Well concurrency is about doing a lot of different processes together, now I also get confused between concurrency, async functions, parallelism, and similar stuffs. So, afaik:
- Parallelism is something that will draw out more resources to simultaneously execute processes.
- Asynchronous functions/task, in go context, are what allow you to run a process in separate goroutine, while the main thread is done executing. One might use waitgroup to handle these, so that all the desired goroutines complete their execution before termination.
Concurrency to me is more like the entire concept where we have a lot processes, which may or may not be running in parallel, some in sync, some not.

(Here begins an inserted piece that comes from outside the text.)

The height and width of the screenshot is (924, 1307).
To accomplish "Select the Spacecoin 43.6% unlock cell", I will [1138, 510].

Before we write the final block of code (not actually final, it can be improved), we might wanna go through a few common problem we might run into while write a concurrent pipeline.

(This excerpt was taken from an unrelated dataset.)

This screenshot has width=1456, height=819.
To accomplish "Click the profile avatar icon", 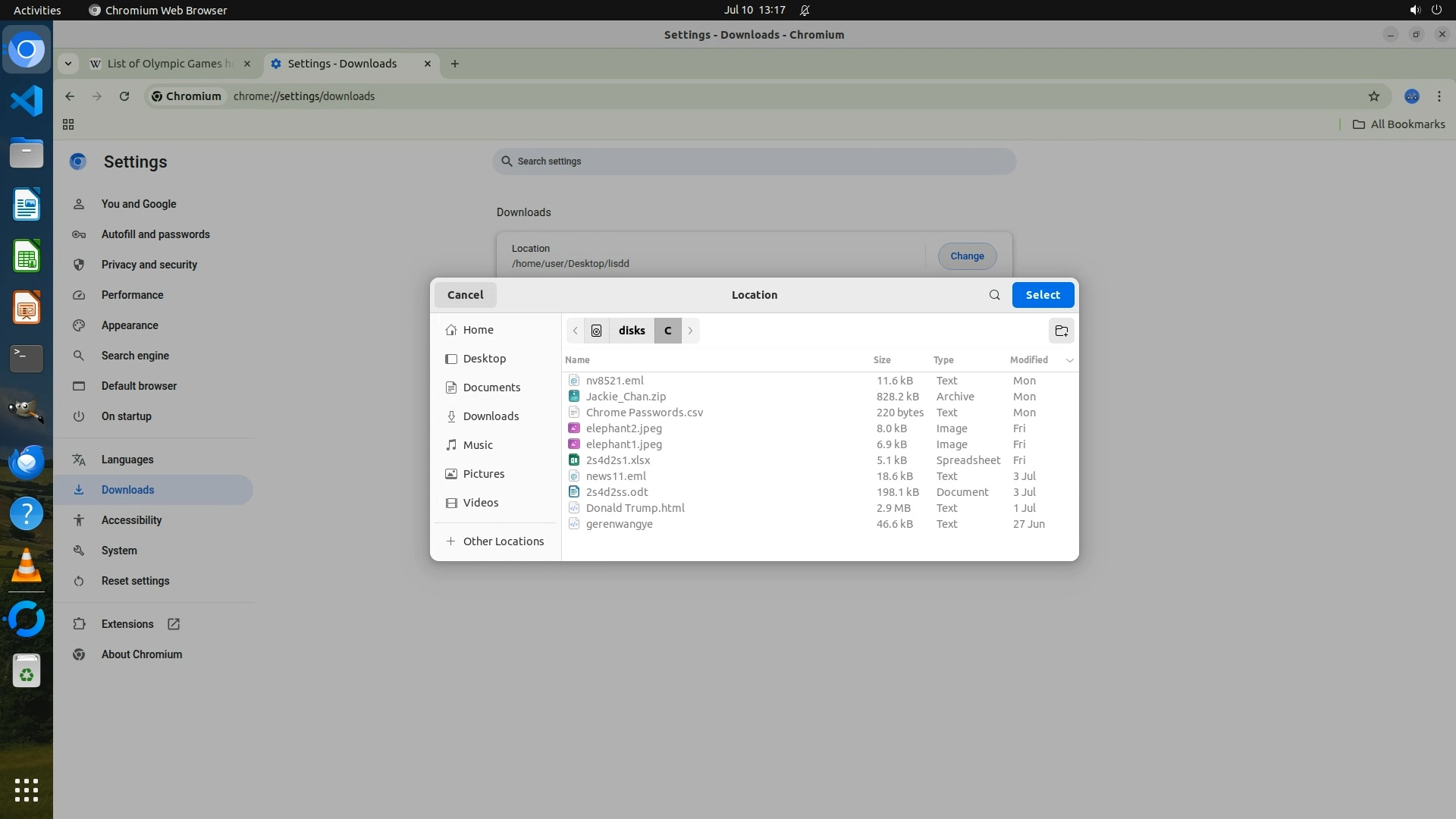I will 1411,96.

- Deadlock: occurs usually when two concurrent processes are waiting on each other, so that they can proceed. Maybe you might take a look at the 4 Coffman conditions that lead to deadlock.

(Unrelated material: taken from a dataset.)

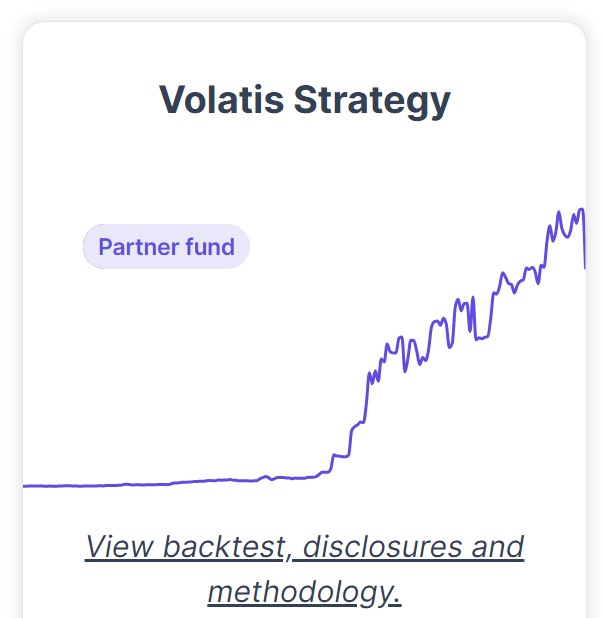Open the backtest, disclosures and methodology link

[x=304, y=569]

- Race Condition: this occurs way often because the data might be being written and read with the same variable. Hence it is necessary to understand the order in which we want the pipeline to be running. Maybe use channels to pass data through various processes!
Actually there are also other conditions like Starvation, Livelock, and Memory Access Synchronisation that need to be taken care of while designing the pipeline. Also it will help to design the processes in a way that two different processes depend as less on each other as possible. They are obviously going to have some sort of data stream/channel being passed across them, but it is usually better to bundle all the other aspects like maybe something other than data (errors, etc) together instead of passing multiple channels and handle them with select ** case manner.
Also defining the signature of function with whether data is being written or read only to the channel (chan<- & <-chan) helps prevent us making any error with it. I also try closing the channel once the write operation is complete, i.e., at the senders end.
Below is one sample I wrote, with some of these considerations in mind. After going through it once, I can already see a few things that need to be fixed below, so I hope anyone reading this finds them too!!
package main
import (
"fmt"
"strconv"
"sync"
"time"
)
// waitgroup can be declared global
// or passed through functions as pointers and used
var wg sync.WaitGroup
type (
Input struct {
record Data
}
Data struct {
ID int
name string
Title string
}
)
func read(
ch chan<- Input,
) {
// generally a good practice to close the channel
defer wg.Done()
defer close(ch)
for i := 0; i < 15; i++ {
fmt.Println("read: ", i)
rec := ValueModel{
ID: i,
name: "dummy" + strconv.Itoa(i),
Title: "dummy" + strconv.Itoa(i),
}
ch <- Input{
record: rec,
}
time.Sleep(1 * time.Second)
}
fmt.Println("done reading, closing gen")
}
func process(
inpChan <-chan Input,
) error {
for in := range inpChan {
fmt.Println("process: ", in)
if in.record.ID%6 == 0 {
return fmt.Errorf("error at 6")
}
time.Sleep(1 * time.Second)
}
return nil
}
func main() {
fmt.Println("Hello main func")
err := run()
if err != nil {
fmt.Println(err)
}
fmt.Println("done executing")
}
func run() error {
wg.Add(1) // the routine where read takes place
// guesses why error chan has bufferlimit
// but input channel is unbounded?
errChan := make(chan *error, 3)
inpChan := make(chan Input)
go read(inpChan) // function called in goroutine
// process is assumed to be timeconsuming
// hence there will be multiple goroutines running it -> parallelism
for i := 0; i < 10; i++ {
wg.Add(1)
go func() {
defer wg.Done()
err := process(inpChan)
if err != nil {
errChan <- &err
}
fmt.Println("Done should have been hit here")
}()
}
wg.Wait()
close(errChan)
failedCount := 0
// see how loging err could have been done earlier
for err := range errChan {
failedCount++
fmt.Println("printing error: ", err)
}
if failedCount > 0 {
return fmt.Errorf("failed to read/process: %v records", failedCount)
}
return nil
}
TLDR: If I am not mistaken, one of the purpose of Golang was to abstract out some aspects of concurrency, but to also give more control. And it is better to read some book, rather than this blog to get all the concepts!
You have my appreciation if you read this till the end!